MATERIAL FOR THE TASK:
- - - - -

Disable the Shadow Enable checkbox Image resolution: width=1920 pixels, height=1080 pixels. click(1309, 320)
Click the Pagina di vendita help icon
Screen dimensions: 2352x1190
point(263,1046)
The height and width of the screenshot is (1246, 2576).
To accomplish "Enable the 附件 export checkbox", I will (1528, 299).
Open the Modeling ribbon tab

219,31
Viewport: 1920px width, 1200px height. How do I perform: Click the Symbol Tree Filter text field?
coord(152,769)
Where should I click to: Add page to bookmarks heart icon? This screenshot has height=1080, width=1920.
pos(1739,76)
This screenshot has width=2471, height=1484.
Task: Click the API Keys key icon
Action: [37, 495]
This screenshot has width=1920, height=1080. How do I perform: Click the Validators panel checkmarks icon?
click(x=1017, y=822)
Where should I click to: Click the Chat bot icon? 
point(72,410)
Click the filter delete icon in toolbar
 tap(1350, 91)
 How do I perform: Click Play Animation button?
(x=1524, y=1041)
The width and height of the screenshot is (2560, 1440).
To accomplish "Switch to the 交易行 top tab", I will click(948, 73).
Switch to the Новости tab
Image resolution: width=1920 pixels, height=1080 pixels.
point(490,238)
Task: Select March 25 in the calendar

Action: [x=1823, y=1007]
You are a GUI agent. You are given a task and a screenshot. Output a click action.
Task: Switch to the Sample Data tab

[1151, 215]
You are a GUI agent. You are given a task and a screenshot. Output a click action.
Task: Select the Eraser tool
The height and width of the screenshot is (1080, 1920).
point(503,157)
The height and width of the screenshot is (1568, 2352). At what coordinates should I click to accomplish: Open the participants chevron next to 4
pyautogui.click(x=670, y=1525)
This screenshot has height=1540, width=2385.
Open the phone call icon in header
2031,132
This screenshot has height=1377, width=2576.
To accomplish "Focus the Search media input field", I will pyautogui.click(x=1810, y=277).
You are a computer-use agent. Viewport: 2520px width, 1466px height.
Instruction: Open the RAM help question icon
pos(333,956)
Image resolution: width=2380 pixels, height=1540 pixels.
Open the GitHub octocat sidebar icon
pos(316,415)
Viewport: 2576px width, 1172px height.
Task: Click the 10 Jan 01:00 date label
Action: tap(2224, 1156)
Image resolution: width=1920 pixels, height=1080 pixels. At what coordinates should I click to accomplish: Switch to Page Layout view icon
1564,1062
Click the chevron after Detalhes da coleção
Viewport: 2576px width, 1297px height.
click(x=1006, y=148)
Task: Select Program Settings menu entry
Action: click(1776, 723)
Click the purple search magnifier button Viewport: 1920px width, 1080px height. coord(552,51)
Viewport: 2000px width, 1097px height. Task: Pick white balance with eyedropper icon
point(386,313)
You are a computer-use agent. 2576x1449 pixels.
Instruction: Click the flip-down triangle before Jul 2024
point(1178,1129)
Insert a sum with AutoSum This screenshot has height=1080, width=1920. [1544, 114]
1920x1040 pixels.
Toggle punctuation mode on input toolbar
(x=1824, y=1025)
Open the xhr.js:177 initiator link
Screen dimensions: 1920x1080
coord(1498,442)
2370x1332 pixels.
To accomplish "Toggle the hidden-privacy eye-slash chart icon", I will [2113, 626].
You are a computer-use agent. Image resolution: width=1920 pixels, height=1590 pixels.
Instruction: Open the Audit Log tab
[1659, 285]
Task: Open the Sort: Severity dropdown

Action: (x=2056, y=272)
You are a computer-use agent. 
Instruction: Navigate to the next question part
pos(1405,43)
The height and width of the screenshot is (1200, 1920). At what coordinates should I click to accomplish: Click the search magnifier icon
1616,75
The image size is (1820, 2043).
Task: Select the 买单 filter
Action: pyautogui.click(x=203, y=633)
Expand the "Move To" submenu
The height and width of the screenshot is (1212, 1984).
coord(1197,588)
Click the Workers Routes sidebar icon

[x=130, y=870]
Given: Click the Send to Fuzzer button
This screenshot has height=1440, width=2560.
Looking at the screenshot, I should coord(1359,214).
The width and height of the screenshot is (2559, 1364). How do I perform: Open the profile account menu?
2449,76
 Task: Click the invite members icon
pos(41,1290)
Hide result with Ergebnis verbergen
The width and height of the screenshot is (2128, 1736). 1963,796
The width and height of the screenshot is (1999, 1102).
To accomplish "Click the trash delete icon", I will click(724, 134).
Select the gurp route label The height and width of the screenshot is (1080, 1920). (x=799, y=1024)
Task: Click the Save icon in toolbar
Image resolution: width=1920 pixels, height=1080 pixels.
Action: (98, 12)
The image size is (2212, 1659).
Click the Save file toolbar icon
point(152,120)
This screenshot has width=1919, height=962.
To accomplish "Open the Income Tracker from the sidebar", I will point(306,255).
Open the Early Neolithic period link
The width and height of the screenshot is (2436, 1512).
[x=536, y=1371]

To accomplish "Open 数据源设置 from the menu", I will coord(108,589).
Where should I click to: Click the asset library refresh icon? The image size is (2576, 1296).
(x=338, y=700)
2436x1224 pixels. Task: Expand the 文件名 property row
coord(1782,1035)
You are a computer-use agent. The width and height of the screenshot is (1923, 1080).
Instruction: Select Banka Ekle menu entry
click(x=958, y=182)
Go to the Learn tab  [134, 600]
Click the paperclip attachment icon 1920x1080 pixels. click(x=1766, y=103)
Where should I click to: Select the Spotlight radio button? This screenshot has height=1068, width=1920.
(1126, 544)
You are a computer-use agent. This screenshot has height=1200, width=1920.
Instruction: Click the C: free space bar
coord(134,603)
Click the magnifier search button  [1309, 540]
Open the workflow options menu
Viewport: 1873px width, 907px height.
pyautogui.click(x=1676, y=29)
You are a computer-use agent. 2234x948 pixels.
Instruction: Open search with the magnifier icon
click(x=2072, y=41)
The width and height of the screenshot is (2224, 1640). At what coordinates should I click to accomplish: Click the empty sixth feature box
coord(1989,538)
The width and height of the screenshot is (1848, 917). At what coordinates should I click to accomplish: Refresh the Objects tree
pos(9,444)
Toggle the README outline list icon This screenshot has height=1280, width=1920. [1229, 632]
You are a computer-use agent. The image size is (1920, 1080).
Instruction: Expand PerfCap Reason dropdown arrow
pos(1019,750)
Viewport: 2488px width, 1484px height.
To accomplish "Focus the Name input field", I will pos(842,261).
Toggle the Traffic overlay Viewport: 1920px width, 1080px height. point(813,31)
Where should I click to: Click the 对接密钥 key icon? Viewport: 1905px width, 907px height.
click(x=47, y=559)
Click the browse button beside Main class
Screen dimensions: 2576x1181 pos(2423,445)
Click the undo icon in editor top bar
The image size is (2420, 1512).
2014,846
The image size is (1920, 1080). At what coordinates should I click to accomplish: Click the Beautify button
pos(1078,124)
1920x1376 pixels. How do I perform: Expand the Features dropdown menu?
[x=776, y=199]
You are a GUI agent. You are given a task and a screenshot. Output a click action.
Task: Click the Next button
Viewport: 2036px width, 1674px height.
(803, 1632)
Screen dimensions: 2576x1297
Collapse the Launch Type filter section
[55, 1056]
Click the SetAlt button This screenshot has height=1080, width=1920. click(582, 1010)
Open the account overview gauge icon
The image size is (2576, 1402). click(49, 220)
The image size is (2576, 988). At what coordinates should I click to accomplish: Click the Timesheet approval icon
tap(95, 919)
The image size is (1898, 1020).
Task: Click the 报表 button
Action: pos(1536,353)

- - - - -

WORK REQUEST:
Check each line of the listing above. Copy the ones with the word "computer".

FINAL ANSWER:
You are a computer-use agent. Viewport: 2520px width, 1466px height.
You are a computer-use agent. 2576x1449 pixels.
You are a computer-use agent. Image resolution: width=1920 pixels, height=1590 pixels.
You are a computer-use agent. 
You are a computer-use agent. The width and height of the screenshot is (1923, 1080).
You are a computer-use agent. This screenshot has height=1200, width=1920.
You are a computer-use agent. 2234x948 pixels.
You are a computer-use agent. The image size is (1920, 1080).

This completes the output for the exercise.